(Saved data entries)
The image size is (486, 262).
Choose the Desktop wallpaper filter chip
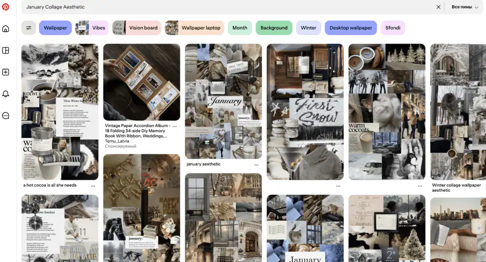coord(351,28)
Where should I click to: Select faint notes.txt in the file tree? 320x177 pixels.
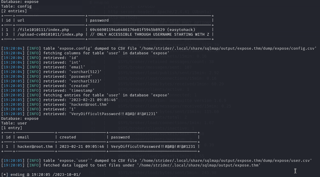[31, 15]
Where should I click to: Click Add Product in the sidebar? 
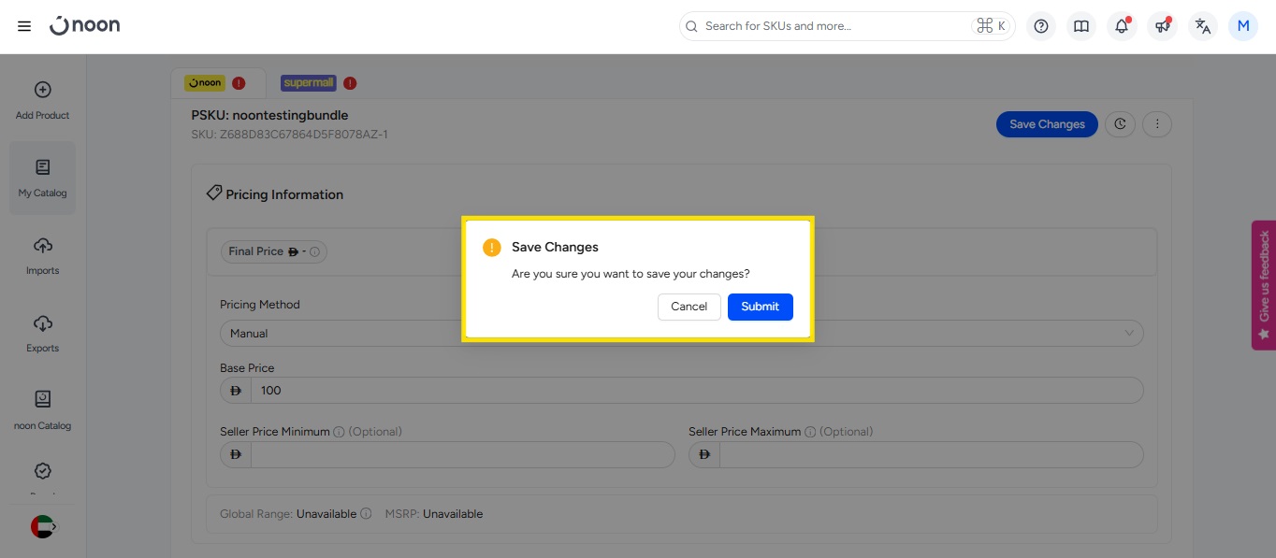coord(42,100)
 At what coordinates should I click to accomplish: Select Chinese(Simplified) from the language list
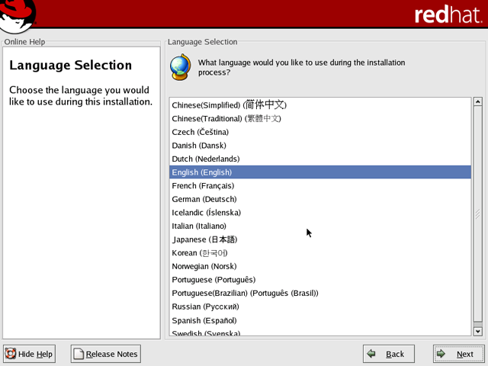[x=229, y=104]
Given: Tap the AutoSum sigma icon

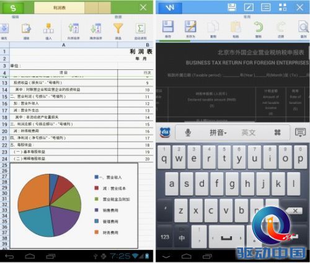Looking at the screenshot, I should (x=141, y=28).
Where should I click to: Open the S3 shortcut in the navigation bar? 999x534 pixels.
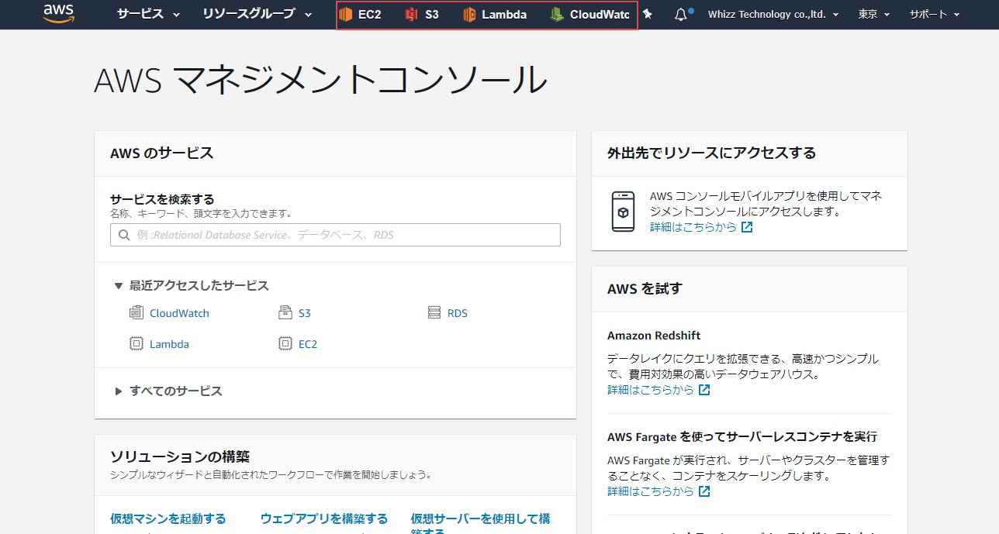[423, 14]
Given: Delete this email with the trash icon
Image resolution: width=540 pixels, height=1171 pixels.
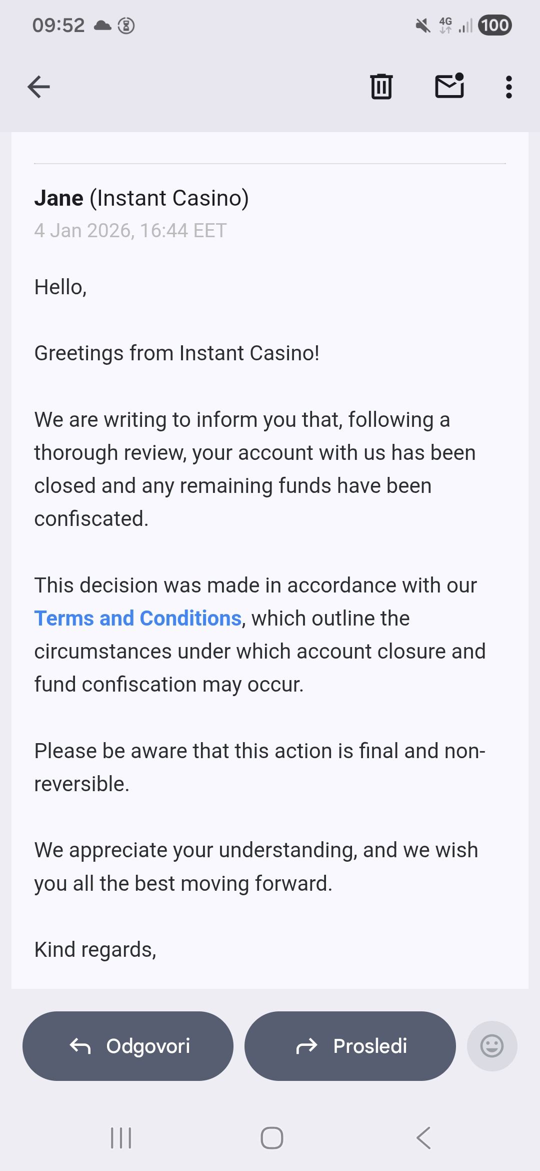Looking at the screenshot, I should click(381, 87).
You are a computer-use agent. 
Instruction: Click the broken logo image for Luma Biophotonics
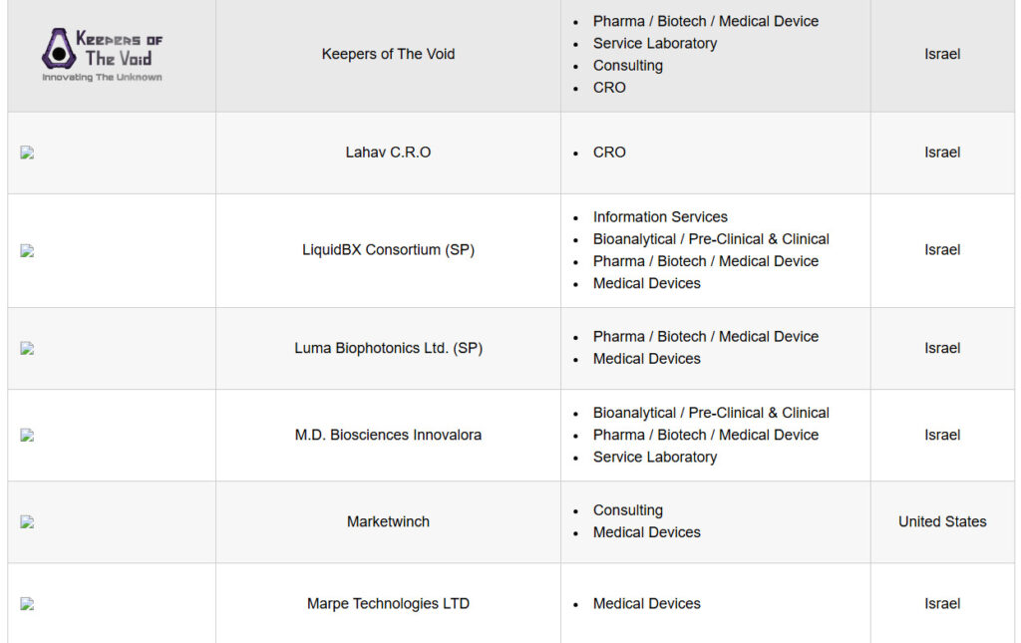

▸ Your goal
Write out the records above once more, word for word, with no pictures.

▸ Answer to this task
The image size is (486, 262).
Choose the Desktop wallpaper filter chip
coord(351,28)
Where should I click to: Select faint notes.txt in the file tree? 320x177 pixels.
[31, 15]
Where should I click to: Click Add Product in the sidebar? 
coord(42,100)
 At what coordinates should I click to accomplish: Select Chinese(Simplified) from the language list
[x=229, y=104]
Given: Tap the AutoSum sigma icon

Looking at the screenshot, I should (x=141, y=28).
Where should I click to: Open the S3 shortcut in the navigation bar? 999x534 pixels.
[423, 14]
Given: Delete this email with the trash icon
Image resolution: width=540 pixels, height=1171 pixels.
Looking at the screenshot, I should click(381, 87).
You are a computer-use agent. 
Instruction: Click the broken logo image for Luma Biophotonics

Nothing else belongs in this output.